This simple form of meditation is one we recommend for everyone, regardless of their situation. It’s designed to build empathy towards yourself and others. In doing so, will help release you from the grip of negative emotions. This meditation practice is especially useful for those who are struggling to overcome trauma or deal with social injuries and anger issues.
The benefits of kindness & compassion meditation
Compassionate meditation delivers a number of benefits. A 2008 study by researchers at the University of Wisconsin-Madison scanned the brains of both novice and expert mediators as they performed loving-kindness meditation. Participants were then presented with the sounds of someone in distress. All the people from the meditation group displayed heightened brain activity in the insula, a brain area involved in self-awareness and emotional experience. In other words, they registered more empathy in their brains, feeling more compassion towards the person suffering. The expert meditators showed the strongest reaction to distressing sounds, suggesting that compassion and empathy levels had been raised in these individuals through the practice of meditation. (Grewal, 2012)
A different study by psychologists at Stanford University in 2008 turned up similar benefits. It was found that those who practiced loving-kindness meditation reported feeling closer and more socially connected to strangers they viewed in pictures. (ibid) Other research has found that regular use of this practice strengthens vagal tone, a measure of the vagus nerve, which relays sensory information between the brain and other areas. (Fredrickson, 2013) So in addition to its usefulness in helping to calm emotions from a difficult or traumatic event, regular practice of loving-kindness meditation can make you a more compassionate person overall.

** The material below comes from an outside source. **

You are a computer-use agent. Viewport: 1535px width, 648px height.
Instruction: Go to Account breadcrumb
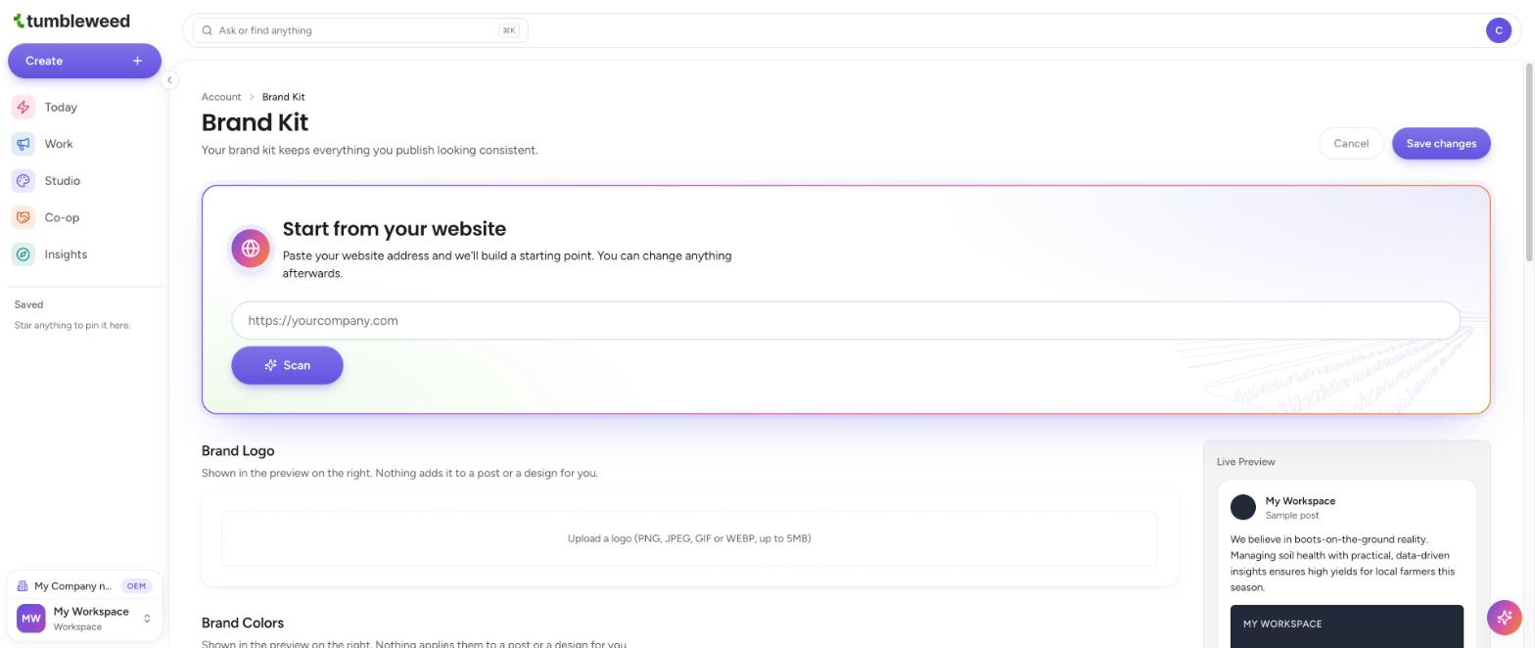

Tips for compassionate meditation
Here are some tips that will help put you in the right frame of mind for this type of meditation:
1. The goal of loving-kindness meditation is not to laboriously force yourself to feel something you don’t or pretend to care about someone when you couldn’t care less. Rather, it’s more about the process of stepping outside your own shoes to imagine the triumphs and struggles of others as being indistinguishable and inseparable from our own. It’s an exercise in recognizing our common humanity and connection to one another, while letting go of the categories, labels and assumptions we cling to when relating to others. It’s about seeing the good within ourselves and others rather than fixating on what we don’t like, and noticing the things we normally ignore when we view the world through the lens of our own ego. As we come to view the world from a less egotistical and less judgmental standpoint, the compassion will come in response. If you try to force yourself to feel compassion first, you’re going about it backwards and are more likely to struggle.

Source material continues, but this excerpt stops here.